An interesting fact about H.R. Giger is that in addition to designing costumes and sets for the movie Alien, he also worked on an abortive attempt to create a Dune movie more than a decade before David Lynch. The movie was to be directed by one Alejandro Jodorowsky, who by all accounts envisoned an intensely surreal Dune, totally different from both the book and Lynch's interpretation. Before the project was killed by the studios, he had, besides Giger, Jean Giraud for art, Pink Floyd for music, and Salvador Dali to play the Padishah Emperor. I can barely imagine what such a movie could've been like, but it is probably best for the world that we will never know.

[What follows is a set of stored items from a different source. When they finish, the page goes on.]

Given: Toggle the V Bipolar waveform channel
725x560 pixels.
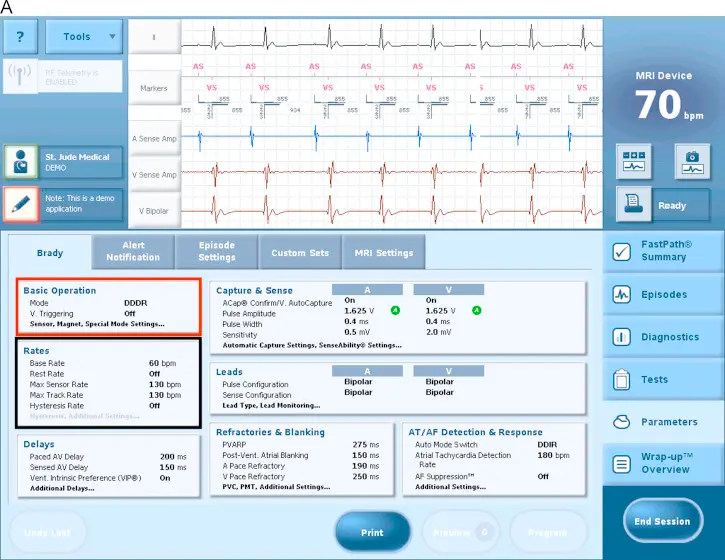Looking at the screenshot, I should [154, 210].
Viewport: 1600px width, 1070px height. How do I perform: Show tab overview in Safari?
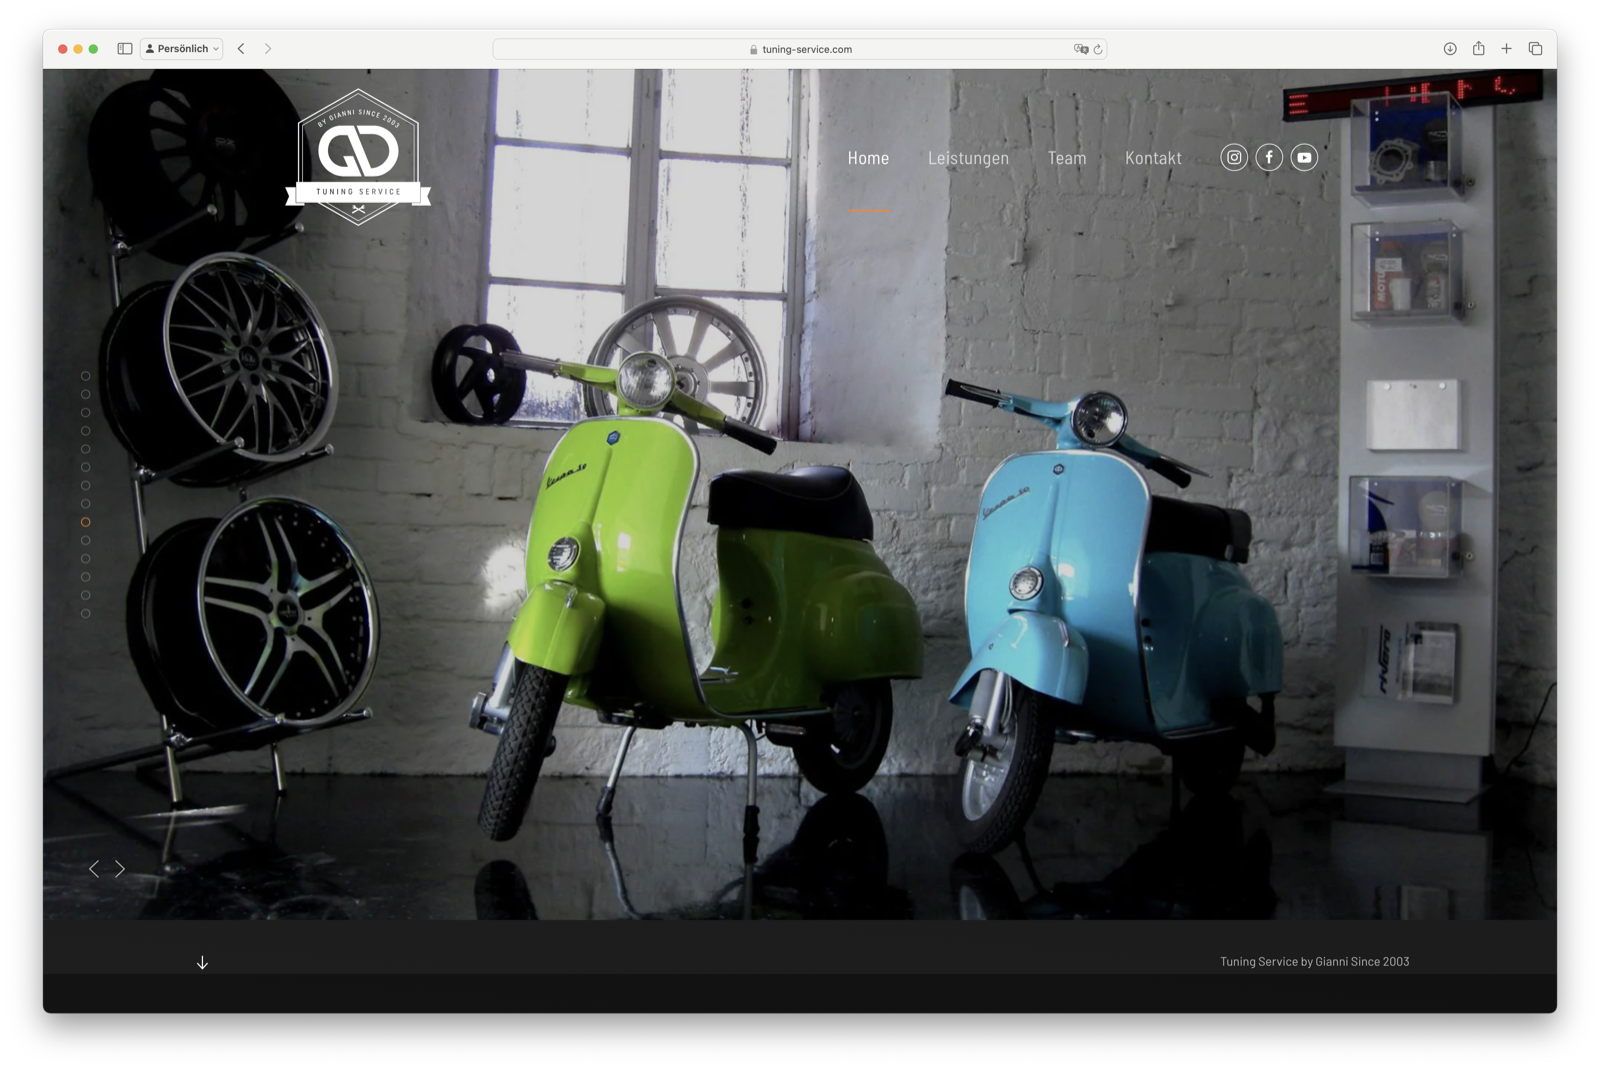click(1535, 48)
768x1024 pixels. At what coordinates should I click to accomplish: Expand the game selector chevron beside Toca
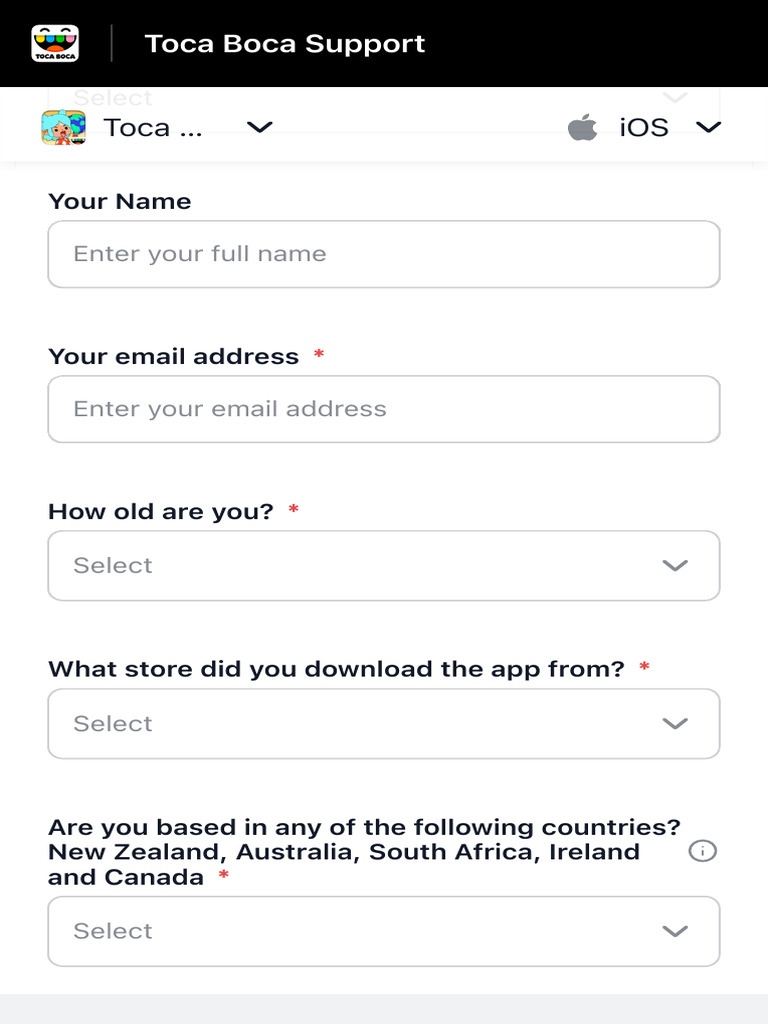260,127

The H.R. Giger museum is in Gruyeres, Switzerland. This is very convenient because Gruyere cheese comes from Gruyeres. It's very interesting to see his work in person, because there is a dimension that isn't communicated in books, and that is size. Most of his paintings are huge, occupying whole walls, some being twelve feet in length. The donkeys with penises on their foreheads being violated by a biomechanical pseudopod from a vagina machine are much more disturbing when they are that large. The museum holds much of the original art Giger did for Alien and Dune. Also, one can appreciate the massive attention to detail Giger applied.
Also, Giger did several works of sculpture that are best appreciated live. There is a wonderful dining room set, consisting of table and chairs, that is outstanding: the back of each chair is a woman's spine, the legs of the table are fetuses. And it's all in a matte black finish. Pseudo_Intellectual indicates this set was intended for use by the Harkonnen in the aforementioned movie.
The gift shop accompanying the museum sells many of his posters, as well as his books, such as Necronomicon.
Giger died in a hospital on May 12, 2014 after having suffered injuries in a fall. He was 74 years old.